Saturday, August 25, 2012

Greater Grace

As my problems get bigger and tougher, Your grace gets greater and GREATER....

Thursday, August 23, 2012

Changing Times

This is probably the third or fourth instance that my body automatically woke up just when the world is still beginning to sleep. It seems my body clock's getting used to the frequent night duties I've had for the past two months, and this worried me at first, with thoughts of insomnia and being unproductive when I need to stressing my already stressed mind.

One night I turned to God, to talking to Him and reading His Word, hoping it would lull me to sleep (yes, wrong motives...haha). I didn't fall asleep though, and I was able to pray specifically for many items I would just generalize before to make the prayers shorter. I was also able to read the Bible in a relaxed and expectant mood without fighting the urge to fall asleep which was what usually happened in the past.

So here I am, making the most of it instead of just closing my eyes hoping to get back to sleep. After all, just because I can't sleep at night doesn't mean I can't get adequate sleep. And truly, if there's a will, there's a way! This I proved when I washed my hospital uniforms the other night in my desire to be productive...haha.

So I'm embracing this new season in my life. I'm still hoping though that this wouldn't last long, because I really miss going to church on a Sunday morning, spending time with my friends and family without feeling all tired and sleepy. I also don't feel like cooking at night...haha

So while a wait for a possible change of sched, I'll look for other things to do.

Thank you Lord for the amazing strength you give me each day, for maximizing my intermittent rest periods, and for being a God I can talk to 24/7.

Good morning!
Maybe later I'll say good night!

Friday, August 17, 2012

Gratefully Twenty-three

I almost got settled with the idea of just letting this month pass by without a decent post. I thought, 'who reads my blog anyway?' But this isn't just another month, it's my birth month and I want this entry to be a testimony of how much God has blessed me.

I've gotten my biggest wish for the year- I am now a practicing hospital nurse, and although it has been tough, even physically and emotionally draining at times, I am very grateful to the Lord for giving me this job that I love. It has made me give up a lot things that I enjoy doing and offer a major part of myself for others (all aspects included); but the rewards go beyond the salary I get twice a month, and while I may be hungry and tired on the outside, I am humbled and privileged to take part in God's ministry of healing for a lot of people deep inside. It was more challenging to come to work this past weeks with the typhoons and floods I had to brave just to reach the hospital while my sisters were resting peacefully at home, but I know that God isn't blind to our sacrifices, and the fact that I am sickness-free and feeling healthy even with all the meals missed is already a BIG blessing I'm very thankful for.

I just wish my schedule would permit me to still lend my talents and service to our local church. I miss singing and worship leading big time; basically I miss going to church on a Sunday morning..haha. I haven't met with my cell group for weeks, haven't been physically in touch with friends, and have adjusted my quiet time and devotion to fit my erratic schedule.

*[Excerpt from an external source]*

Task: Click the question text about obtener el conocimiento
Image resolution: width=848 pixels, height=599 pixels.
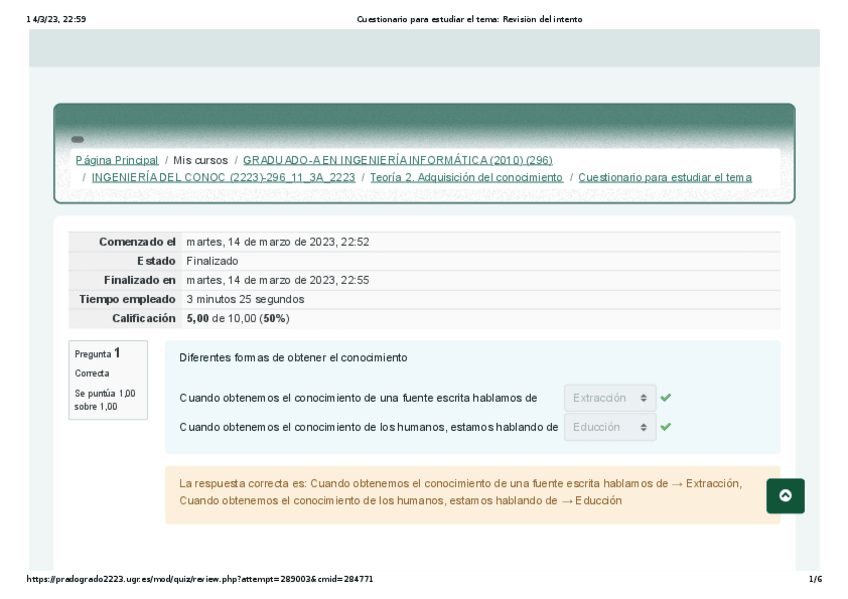Action: pyautogui.click(x=293, y=357)
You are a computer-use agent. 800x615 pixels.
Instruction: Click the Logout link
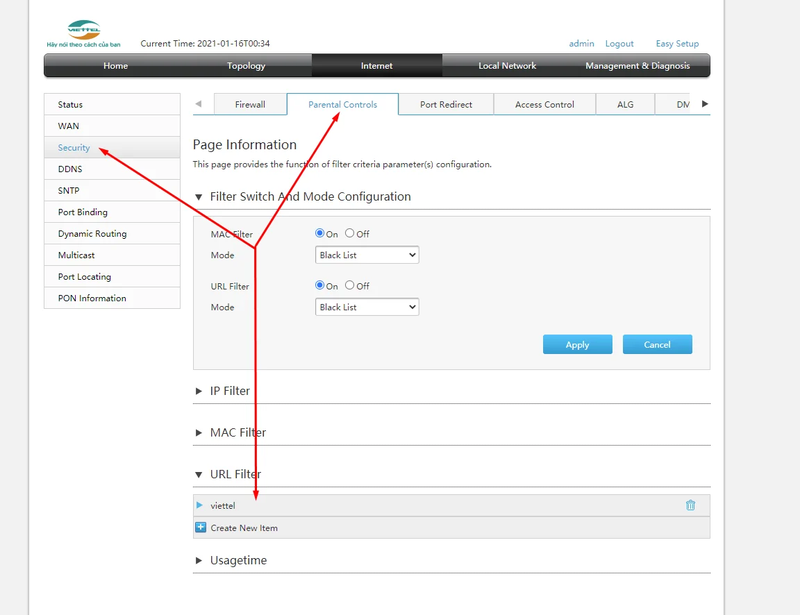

But I am confident that God sees the desires of my heart, and I know that my service to Him isn't limited to these means, so aside from dutifully performing the requirements of my job, I focus the limited time I have to praying, and some of my resources to giving more. Thank you Lord for your generosity, for allowing me to take part in advancing your kingdom, and for giving me unlimited opportunities to give back and to give glory to your Name.

I am, as always, grateful for my family. They've been supportive of this new phase in my life, and just having them around is already a big stress buffer. Micah got sick recently for 2 days, but God has been very good. He did not only heal her, but he also made sure we had the resources to support her. God has, and has always been my faithful provider, and I am very thankful that he enables me to share my blessings to others as well.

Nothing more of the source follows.